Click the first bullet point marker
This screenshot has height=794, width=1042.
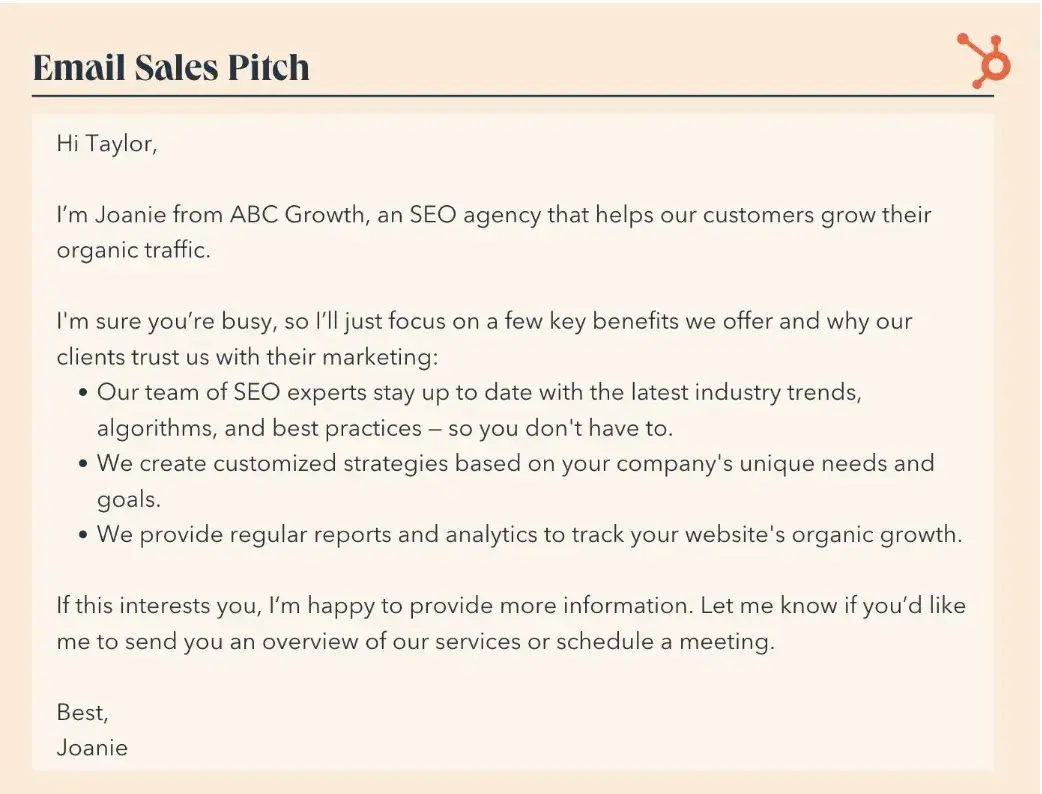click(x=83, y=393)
* * *
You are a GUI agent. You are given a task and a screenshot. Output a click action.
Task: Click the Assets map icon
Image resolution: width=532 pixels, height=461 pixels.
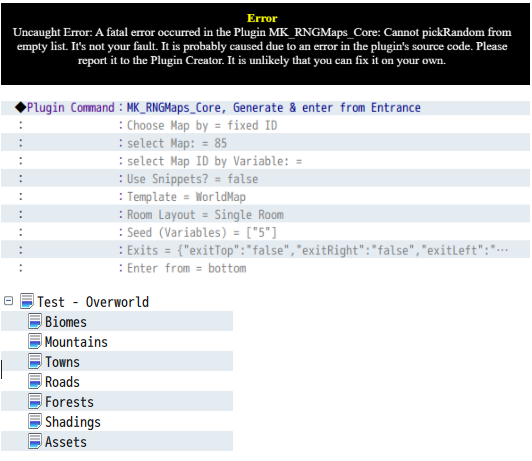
...
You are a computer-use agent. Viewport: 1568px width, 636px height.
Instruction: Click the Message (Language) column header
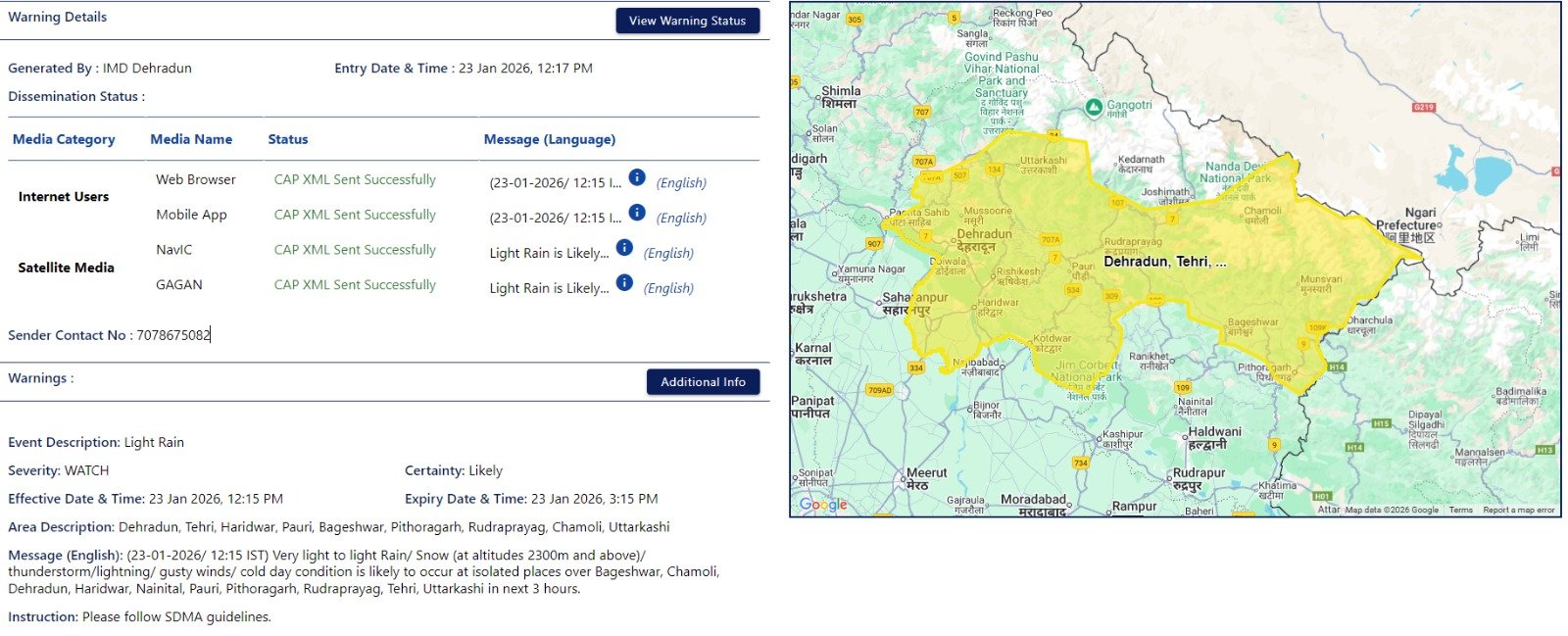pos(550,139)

» What to do
Above are entries; state the number of lines among them that contain "agent", and nothing else.

» Output of the exercise
2